→ **Your goal**: Filter the records, keeping every line that has the string "computer".

Extracted records:
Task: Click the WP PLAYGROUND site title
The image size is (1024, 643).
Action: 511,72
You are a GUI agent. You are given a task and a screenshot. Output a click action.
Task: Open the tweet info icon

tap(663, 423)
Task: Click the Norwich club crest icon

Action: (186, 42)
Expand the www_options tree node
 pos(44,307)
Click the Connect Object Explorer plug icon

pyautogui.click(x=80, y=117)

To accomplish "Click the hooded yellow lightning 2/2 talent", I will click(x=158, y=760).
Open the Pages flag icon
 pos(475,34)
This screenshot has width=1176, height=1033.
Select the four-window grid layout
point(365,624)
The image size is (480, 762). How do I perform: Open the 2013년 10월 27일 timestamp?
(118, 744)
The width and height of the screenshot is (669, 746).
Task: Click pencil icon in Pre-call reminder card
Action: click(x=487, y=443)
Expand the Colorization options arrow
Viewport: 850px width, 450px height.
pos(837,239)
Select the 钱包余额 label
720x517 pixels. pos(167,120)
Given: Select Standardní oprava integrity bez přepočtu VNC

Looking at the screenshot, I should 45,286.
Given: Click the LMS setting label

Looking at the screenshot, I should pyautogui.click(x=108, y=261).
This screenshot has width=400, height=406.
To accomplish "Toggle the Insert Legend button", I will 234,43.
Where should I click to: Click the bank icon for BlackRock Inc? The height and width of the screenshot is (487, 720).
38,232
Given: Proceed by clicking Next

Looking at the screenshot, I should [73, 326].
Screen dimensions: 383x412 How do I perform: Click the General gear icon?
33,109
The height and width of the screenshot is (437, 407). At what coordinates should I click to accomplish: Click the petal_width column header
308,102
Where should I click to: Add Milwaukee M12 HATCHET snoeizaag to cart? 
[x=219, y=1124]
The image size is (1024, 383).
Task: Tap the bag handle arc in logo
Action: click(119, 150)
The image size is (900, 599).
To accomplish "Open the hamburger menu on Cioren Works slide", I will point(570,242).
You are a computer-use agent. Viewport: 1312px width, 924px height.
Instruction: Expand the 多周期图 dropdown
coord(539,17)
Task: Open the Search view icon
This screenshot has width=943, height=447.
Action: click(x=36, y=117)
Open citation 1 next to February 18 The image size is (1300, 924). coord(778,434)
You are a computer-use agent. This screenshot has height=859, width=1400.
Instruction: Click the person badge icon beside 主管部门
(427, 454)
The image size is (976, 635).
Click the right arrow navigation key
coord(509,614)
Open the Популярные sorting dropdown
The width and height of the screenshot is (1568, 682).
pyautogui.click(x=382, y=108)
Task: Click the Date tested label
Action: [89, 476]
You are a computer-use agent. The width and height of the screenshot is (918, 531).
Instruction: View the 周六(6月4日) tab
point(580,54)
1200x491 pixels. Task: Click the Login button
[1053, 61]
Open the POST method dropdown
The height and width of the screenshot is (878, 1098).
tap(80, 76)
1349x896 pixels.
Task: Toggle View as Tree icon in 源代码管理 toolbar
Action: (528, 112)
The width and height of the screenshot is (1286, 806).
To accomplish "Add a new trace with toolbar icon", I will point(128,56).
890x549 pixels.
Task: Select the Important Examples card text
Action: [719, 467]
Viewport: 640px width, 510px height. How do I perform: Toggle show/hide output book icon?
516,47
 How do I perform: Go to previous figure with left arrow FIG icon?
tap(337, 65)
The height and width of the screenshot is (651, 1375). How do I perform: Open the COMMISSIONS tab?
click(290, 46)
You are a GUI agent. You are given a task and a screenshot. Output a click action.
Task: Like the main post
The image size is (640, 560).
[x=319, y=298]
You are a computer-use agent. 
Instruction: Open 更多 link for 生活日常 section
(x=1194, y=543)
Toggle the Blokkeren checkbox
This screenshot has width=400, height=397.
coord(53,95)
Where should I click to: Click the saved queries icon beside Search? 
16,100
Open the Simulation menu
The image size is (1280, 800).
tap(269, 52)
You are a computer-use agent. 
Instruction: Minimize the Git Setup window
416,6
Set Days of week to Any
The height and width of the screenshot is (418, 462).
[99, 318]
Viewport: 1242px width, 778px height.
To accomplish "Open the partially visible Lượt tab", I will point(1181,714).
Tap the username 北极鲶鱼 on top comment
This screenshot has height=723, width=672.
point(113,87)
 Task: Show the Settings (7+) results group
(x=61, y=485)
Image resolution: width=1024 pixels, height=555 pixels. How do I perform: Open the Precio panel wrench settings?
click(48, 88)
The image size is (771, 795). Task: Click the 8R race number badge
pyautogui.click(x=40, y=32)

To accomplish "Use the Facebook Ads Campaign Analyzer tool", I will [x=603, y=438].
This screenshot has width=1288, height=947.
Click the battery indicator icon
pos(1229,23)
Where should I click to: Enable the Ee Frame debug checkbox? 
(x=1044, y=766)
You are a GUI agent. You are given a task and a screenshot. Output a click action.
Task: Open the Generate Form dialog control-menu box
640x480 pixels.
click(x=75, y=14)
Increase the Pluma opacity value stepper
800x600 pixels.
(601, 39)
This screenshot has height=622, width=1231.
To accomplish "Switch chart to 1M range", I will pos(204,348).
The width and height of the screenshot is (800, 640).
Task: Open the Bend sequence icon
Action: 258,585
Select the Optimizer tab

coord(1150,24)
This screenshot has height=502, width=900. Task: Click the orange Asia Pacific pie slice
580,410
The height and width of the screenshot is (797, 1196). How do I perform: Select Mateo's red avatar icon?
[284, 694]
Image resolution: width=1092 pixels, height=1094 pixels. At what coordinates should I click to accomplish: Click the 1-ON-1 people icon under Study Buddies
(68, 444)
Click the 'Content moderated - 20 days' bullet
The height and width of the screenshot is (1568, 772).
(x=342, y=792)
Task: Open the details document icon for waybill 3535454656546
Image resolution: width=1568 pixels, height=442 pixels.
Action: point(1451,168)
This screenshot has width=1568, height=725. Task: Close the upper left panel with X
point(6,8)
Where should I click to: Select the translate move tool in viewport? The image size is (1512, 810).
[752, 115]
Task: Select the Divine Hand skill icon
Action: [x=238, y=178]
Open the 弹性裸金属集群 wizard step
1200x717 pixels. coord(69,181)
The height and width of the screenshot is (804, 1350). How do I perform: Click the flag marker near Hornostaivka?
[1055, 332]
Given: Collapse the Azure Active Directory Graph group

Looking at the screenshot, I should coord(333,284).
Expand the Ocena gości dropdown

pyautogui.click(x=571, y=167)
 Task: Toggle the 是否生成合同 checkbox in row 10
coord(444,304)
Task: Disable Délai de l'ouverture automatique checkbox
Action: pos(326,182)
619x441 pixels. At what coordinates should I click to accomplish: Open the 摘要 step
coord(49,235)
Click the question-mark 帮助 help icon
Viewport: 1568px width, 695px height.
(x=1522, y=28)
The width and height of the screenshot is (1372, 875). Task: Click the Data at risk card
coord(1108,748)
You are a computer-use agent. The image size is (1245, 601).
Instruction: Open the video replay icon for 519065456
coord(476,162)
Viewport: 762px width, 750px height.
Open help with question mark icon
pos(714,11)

→ **Task solution**:
You are a computer-use agent. Viewport: 1312px width, 924px height.
You are a computer-use agent. This screenshot has height=859, width=1400.
You are a computer-use agent. The width and height of the screenshot is (918, 531).
You are a computer-use agent. 
You are a computer-use agent. 
You are a computer-use agent. The image size is (1245, 601).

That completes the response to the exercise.